> Directions for this task
Print exactly the line that contains "You are a GUI" along with every line beneath it to the end of the records below, and omit pictures.
(Entries supplied)
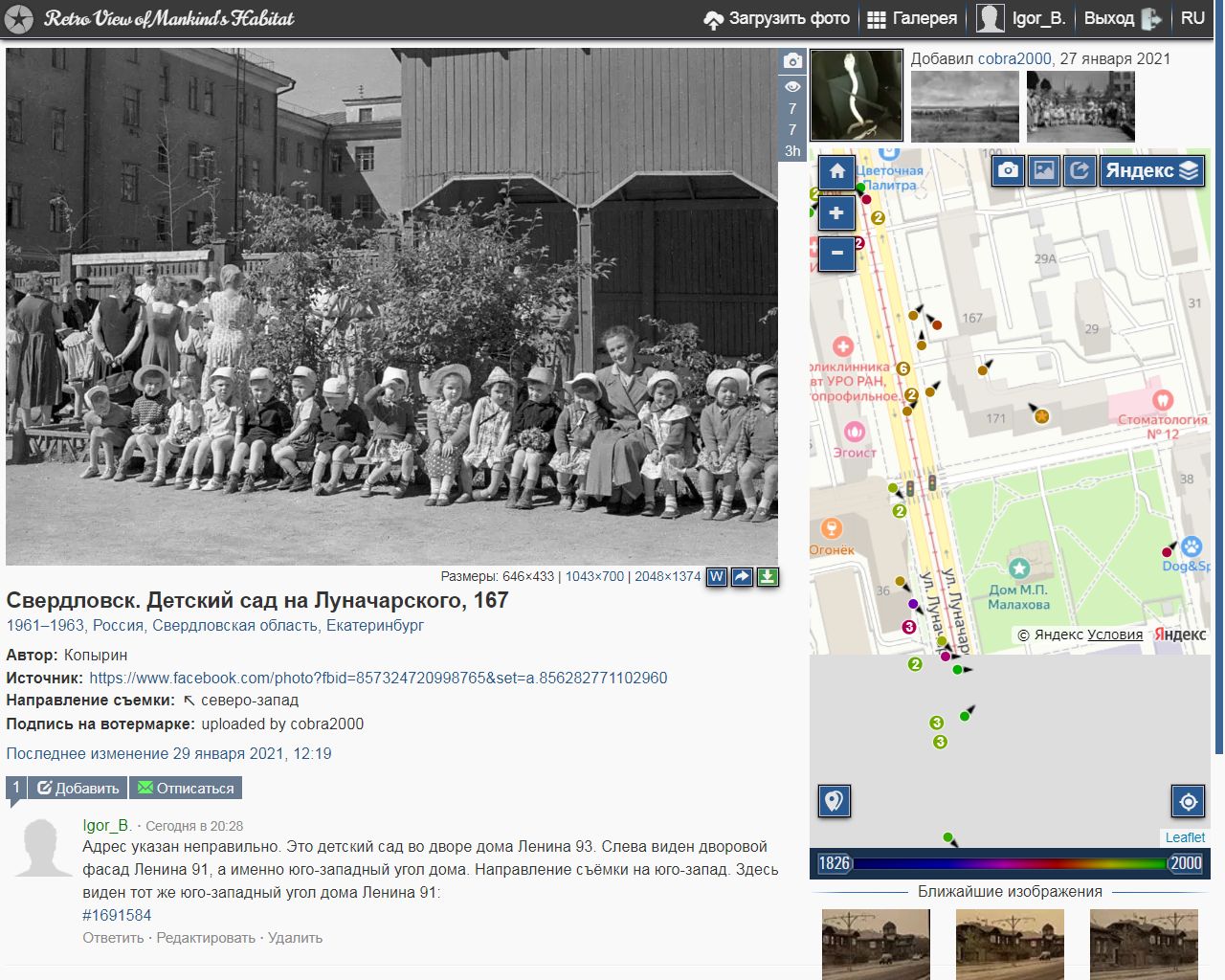Center map on my location
The height and width of the screenshot is (980, 1225).
coord(1188,801)
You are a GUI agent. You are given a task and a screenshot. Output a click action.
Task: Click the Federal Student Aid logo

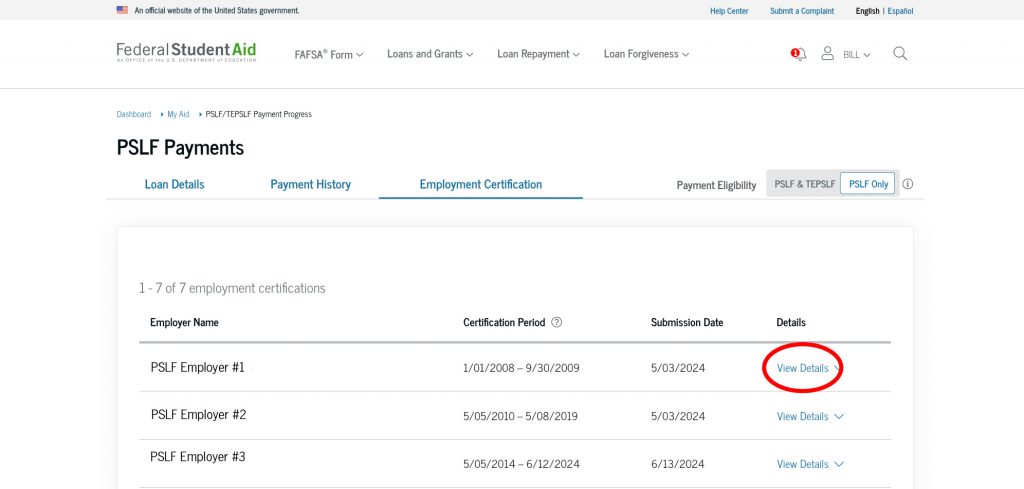click(186, 53)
(End Entries supplied)
> Finished exercise
You are a GUI agent. You are given a task and a screenshot. Output a click action.
Task: Click the Federal Student Aid logo

click(186, 53)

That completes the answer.